Teodulo Guzmán Anell
Sabemos que viniste a este mundo en medio de muchas privaciones de techo, alimentación y seguridad. Dicen que unos ángeles te cantaron muy bonito, pero también sabemos que los primeros que te visitaron recién nacido fueron unos humildes pastores. Y solo pudieron llevarte como regalo lo que suelen ofrecer los pobres: el fruto de su trabajo, la hechura de sus manos. Luego te visitaron unos misteriosos personajes que la tradición dio en denominarlos como “los magos”, quienes supuestamente venían del Oriente, y esos sí te trajeron otro tipo de regalos. En realidad no sabemos la cuantía de esos dones. Recibiste, por así decirlo, la ofrenda de los pobres y de los ricos. Pero no dejaste de ser pobre. Y si acaso tus padres habían hecho planes para vivir un poco desahogadamente en Nazareth, tu Padre Eterno le avisó a tu padre adoptivo que huyera contigo y con María a Egipto, porque el sanguinario rey Herodes te buscaba para acabar contigo. Y aquí yo me pregunto cómo habría sido la historia del mundo si los matones de Herodes te hubieran degollado.
Déjame ahora preguntarte ¿por qué tanto empeño en acabar contigo? Ah, sí, Herodes quería matarte porque tenía miedo de que le arrebataras el reino, de que se cumpliera la profecía de que “Un niño nos ha nacido, un hijo se nos ha dado: Lleva sobre sus hombros el señorío y será llamado Príncipe de la paz””. (Is 9, 6).
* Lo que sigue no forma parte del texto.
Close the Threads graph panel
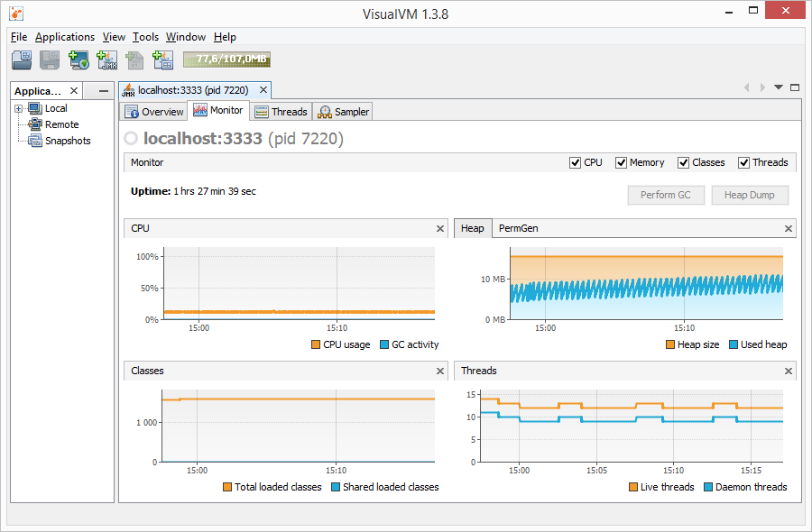The width and height of the screenshot is (812, 532). (789, 371)
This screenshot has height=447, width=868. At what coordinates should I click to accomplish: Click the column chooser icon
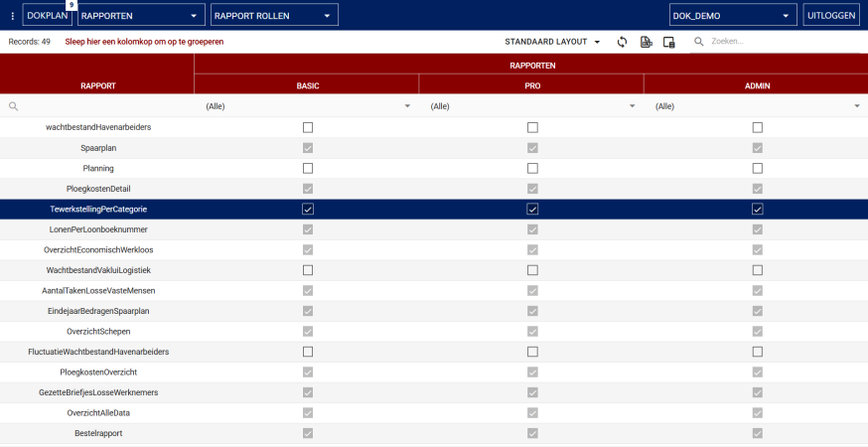click(x=668, y=42)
Y caigo en la cuenta de que veinte siglos después, los mandatarios del mundo, sean usurpadores o no, sean espurios o legítimos, tampoco te quieren en su mundo, porque en realidad todos tienen miedo de perder el poder y no quieren la paz sino la guerra, llámese esta comercial, cibernética o espacial. Porque si quisieran la paz que se basa en la justicia hace mucho que habrían destruido sus armas nucleares, y habrían convertido las armas de guerra en instrumentos para el desarrollo sustentable y equilibrado.
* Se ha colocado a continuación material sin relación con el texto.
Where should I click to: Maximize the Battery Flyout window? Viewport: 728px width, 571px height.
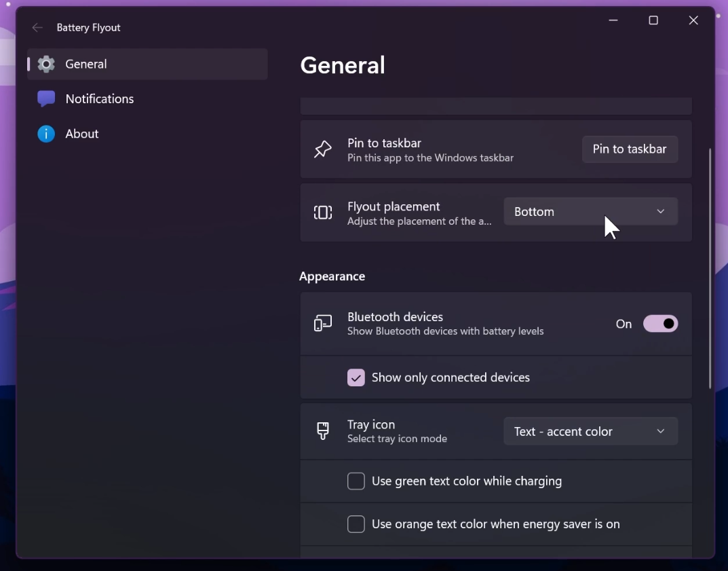tap(653, 20)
Déjame decirte, querido Niño Dios, que mis ojos se llenan de tristeza cuando los cristianos cantamos “noche de paz” mientras nos peleamos a muerta por un pedazo de poder o matamos por unos kilos de droga. Déjame decirte que me duele mucho la hipocresía de los que te honran con los labios en sus largas oraciones, pero cuyo corazón está lejos de ti, porque está lejos de sus hermanos y hermanas, sobretodo de los que sufren y mueren por causa del egoísmo humano y del desprecio de los poderosos.
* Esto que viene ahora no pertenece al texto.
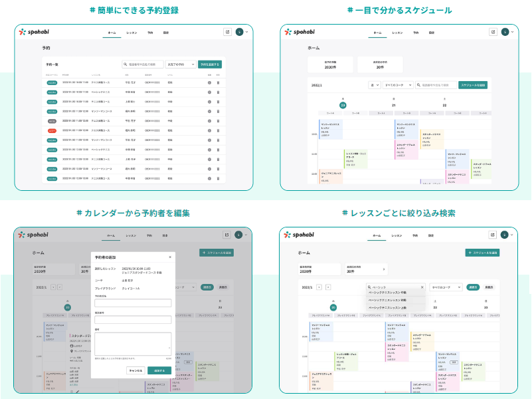Viewport: 532px width, 399px height.
Task: Delete the last reservation in the 予約一覧 list
Action: pyautogui.click(x=218, y=178)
Definitivamente, pequeño Niño Jesús, no les caes bien a la mayoría de los hombres y mujeres satisfechos de sí mismos y de sus bienes, porque desde àntes que nacieras escuchaste en el vientre de tu mamá aquellas palabras que también escuchó tu primo Juan el Bautista: El Padre Dios “hace proezas con su brazo: dispersa a los soberbios de corazón, derriba del trono a los poderosos y enaltece a los humildes; a los hambrientos los colma de bienes y a los ricos los despide sin nada” (Lc 1, 51-53), palabras que tú proclamarías en otra forma en el monte de las bienaventuranzas.
Pero yo sí te quiero en mi mundo y en mi corazón, junto con todos los hombres y mujeres que aún continuamos creyendo y anhelando la utopía del Reino de Dios que inauguraste en Belén.